Anyway, just my $0.02 worth. Let me know if I can help, and good luck!!!


----------



## wgmontgomery

Since you own a CJ preamp your insight/experience is quite valuable to this discussion. Jetjones seems to be leaning toward CJ, so it's great to get some first hand info from someone who has heard most/all of the preamps mentioned. Thanks for your input! 

BTW-I'd love to add a tube preamp to my system for stereo.


----------



## seldenr

Thanks for that Gary. Sorry I am so new to this site, but I have a long history over at Audiogon, and have certainly owned my share of gear! And glad to help any time. I have sort of made a habit of recommending systems for others (just bought a 2nd system for my brother). If you let me know a budget, your music tastes and size of room I would be glad to make some recommendations.

Jetjones, I saw you mentioned the Benchmark DAC. That is a good unit, and I had the pleasure of playing it for a few days at a friend's house. 
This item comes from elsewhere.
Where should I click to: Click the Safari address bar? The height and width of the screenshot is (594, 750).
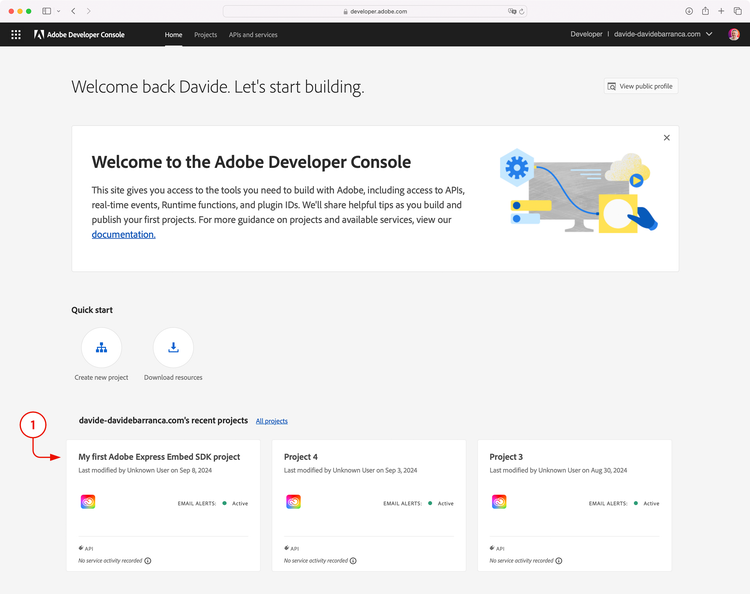[x=375, y=11]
However, I recently purchased a Wyred 4 Sound DAC2 for another brother (it retails for $1,499). Take a look at the reviews since they are raves. It has an ESS 32 bit DAC, and is asynchronous (for USB the DAC controls the data stream not the computer, so lower jitter). I think you can use the HT Bypass input as an analogue input, so you essentially can use it as a preamp also.

In my opinion it was better than the Benchmark. Personal opinion, but I was rather surprised. Very little difference between that DAC (running files from my PC via J River Media Center) and my Ayre C5xe, which cost a little more than that!!!

So here is a suggestion: Wyred 4 Sound has a new straight DAC based on their DAC1. It retails for $399!! With the cost difference you could easily afford any number of high quality tube preamps, which in my experience will make a more profound difference in sound than using the Benchmark as your DAC.

I hope I don't sound too opinionated, but after using the Benchmark and a few solid state units, I doubt I will be able to ever not have a tube pre in my system. Yes, I have very much enjoyed the ARC, Cary, McIntosh and others, but for my ears I keep coming back to CJ. They do not give up anything in slam or dynamics (nor in bass or treble extension), yet they have a most wonderful liquid sound that puts the bite in brass yet makes it fat like the real thing. Upright bass seems to resound in the room. There is simply a fullness that I have not been able to coax out of solid state.

Ok, time for me to shut up. But I hope my little novel helps!!


----------



## tesseract

Thank you for your insight, seldenr, and welcome to Home Theater Shack!


----------



## wgmontgomery

+1 on the thanks and welcome.

Most of my experience with tube equipment comes from the pro side (playing/recording) but there isn't any doubt in _my_ mind that (in many ways) it's better. There can be a trade-off between the two, which is why I really like the idea of a tube preamp and solid state amp. I know that there are tube amps with all the...guts (bass, dynamics) of a solid state amp; they are just beyond my budget. I also know that people will point at the numbers (higher distortion, etc.), but what it comes down to is how it sounds to me. As far as specs go, I think that a major difference in the sound is due to tube equipment having even order distortion vs. solid state having odd order distortion. Distortion isn't a good thing (unless you're playing guitar in a rock band *-) ), but even order distortion is more pleasing to the ears. My understanding-and feel free to correct me- is that even order distortion is basically a harmonic of the original, so it doesn't "clash" like odd order distortion.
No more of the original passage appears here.